Uno de ellos propuso entonces que cada uno escribiera un cuento ‘sobrenatural’, tarea a la que se abocaron todos menos Mary Shelley, quien no conseguía encontrar una idea para iniciar. “La invención, hay que admitirlo humildemente, no consiste en crear del vacío, sino del caos; en primer lugar hay que contar con los materiales; puede darse forma a oscuras materias amorfas, pero no se puede dar el ser a la sustancia misma”, escribió ella acerca de la dificultad para iniciar su narración. Uno de esos días en que debatían sobre las “diversas doctrinas filosóficas, la naturaleza del principio vital, y la posibilidad de que se llegase a descubrir tal principio y conferirlo a la materia inerte”, Mary Shelley tuvo un sueño aterrorizante: “Vi el horrendo fantasma de un hombre tendido; y luego, por obra de algún ingenio poderoso, manifestar signos de vida, y agitarse con movimiento torpe y semivital. Debía ser espantoso; pues supremamente espantoso sería el resultado de todo esfuerzo humano por imitar el prodigioso mecanismo del Creador del mundo. El éxito aterraría al propio artista; huiría horrorizado de su odiosa obra”, había escrito.
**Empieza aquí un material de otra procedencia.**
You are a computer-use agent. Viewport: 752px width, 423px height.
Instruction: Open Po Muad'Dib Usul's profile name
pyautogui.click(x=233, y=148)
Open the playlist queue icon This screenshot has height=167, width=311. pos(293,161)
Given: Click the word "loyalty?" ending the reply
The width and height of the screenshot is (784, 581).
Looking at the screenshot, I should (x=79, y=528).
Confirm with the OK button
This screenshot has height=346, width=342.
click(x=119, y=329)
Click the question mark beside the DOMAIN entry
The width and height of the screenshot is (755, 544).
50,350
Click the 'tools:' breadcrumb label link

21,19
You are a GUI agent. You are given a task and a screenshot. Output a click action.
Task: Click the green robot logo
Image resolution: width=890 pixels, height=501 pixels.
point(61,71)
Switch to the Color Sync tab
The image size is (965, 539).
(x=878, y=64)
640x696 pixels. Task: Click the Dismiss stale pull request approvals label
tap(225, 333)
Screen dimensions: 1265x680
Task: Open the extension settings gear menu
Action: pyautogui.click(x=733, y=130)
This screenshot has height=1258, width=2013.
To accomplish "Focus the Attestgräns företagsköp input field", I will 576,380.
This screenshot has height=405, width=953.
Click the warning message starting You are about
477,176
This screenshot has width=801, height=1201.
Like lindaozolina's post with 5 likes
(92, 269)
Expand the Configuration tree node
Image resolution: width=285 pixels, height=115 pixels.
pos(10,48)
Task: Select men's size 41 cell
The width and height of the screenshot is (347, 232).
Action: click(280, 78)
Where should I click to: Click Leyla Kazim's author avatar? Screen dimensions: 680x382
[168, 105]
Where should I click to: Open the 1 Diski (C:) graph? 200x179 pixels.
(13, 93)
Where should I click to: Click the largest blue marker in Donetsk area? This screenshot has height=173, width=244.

A la mañana siguiente anunciaba a los demás su idea y se daba a la escritura de una historia corta que, por sugerencia de su esposo, fue creciendo hasta convertirse en una extensa novela.

Aunque al principio la recepción crítica inicial del libro fue desfavorable, la autora ha sido reconocida como una “joven aprendiz que, sin ser propiamente una científica, supo darnos una precursora y adelantada visión de los caminos que seguiría la entonces ‘ciencia moderna’ al concebir la creación de un hombre nuevo, un hombre nacido en un laboratorio, un ser ideado por la mente de un científico”. Por la excelente idea del genio creador y su gran poder de expresión, la novela también fue calificada como un “tejido de sinsentido horrible y desagradable”. Aunque Frankenstein catapultó a Mary Shelley, la escritora también fue reconocida por los siguientes títulos: Valperga; o Vida y aventuras de Castruccio, príncipe de Lucca, El último hombre, The Fortunes of Perkin Warbeck: A Romance, Lodore, Falkner, Mathilda...

 

Abandonando el laboratorio

Hora de dejar el laboratorio de Frankenstein. Es inevitable dar un vistazo: él tiembla y sufre de fiebres que lo debilitan hasta el punto de desvanecer. Regados por todas partes están los utensilios y accesorios científicos como alambiques, matraces, aparatos de destilación, agujas de cobre, barras de hierro, imanes y ámbar; quizá también hubiera frascos de sal, azufre y mercurio, y hasta un galvanómetro para detectar la presencia de una corriente continua. Hay una pila de corriente eléctrica junto a algunas enormes y descoloridas cometas, el instrumental quirúrgico y de disección, metales, animales y plantas colocados en pequeños recipientes de cristal. Todo luce realmente espantoso y produciría la misma repulsión en el siglo XVIII que en el siglo XX. La mirada recorre el lugar hasta dar con lo inimaginable: en una especie de cama reclinable hay un cuerpo inerte, de unos ocho pies de alto, formado por los despojos de otras criaturas muertas. Víctor Frankenstein tiene ya todo dispuesto para iniciar su increíble y tremendo experimento. Hay que salir.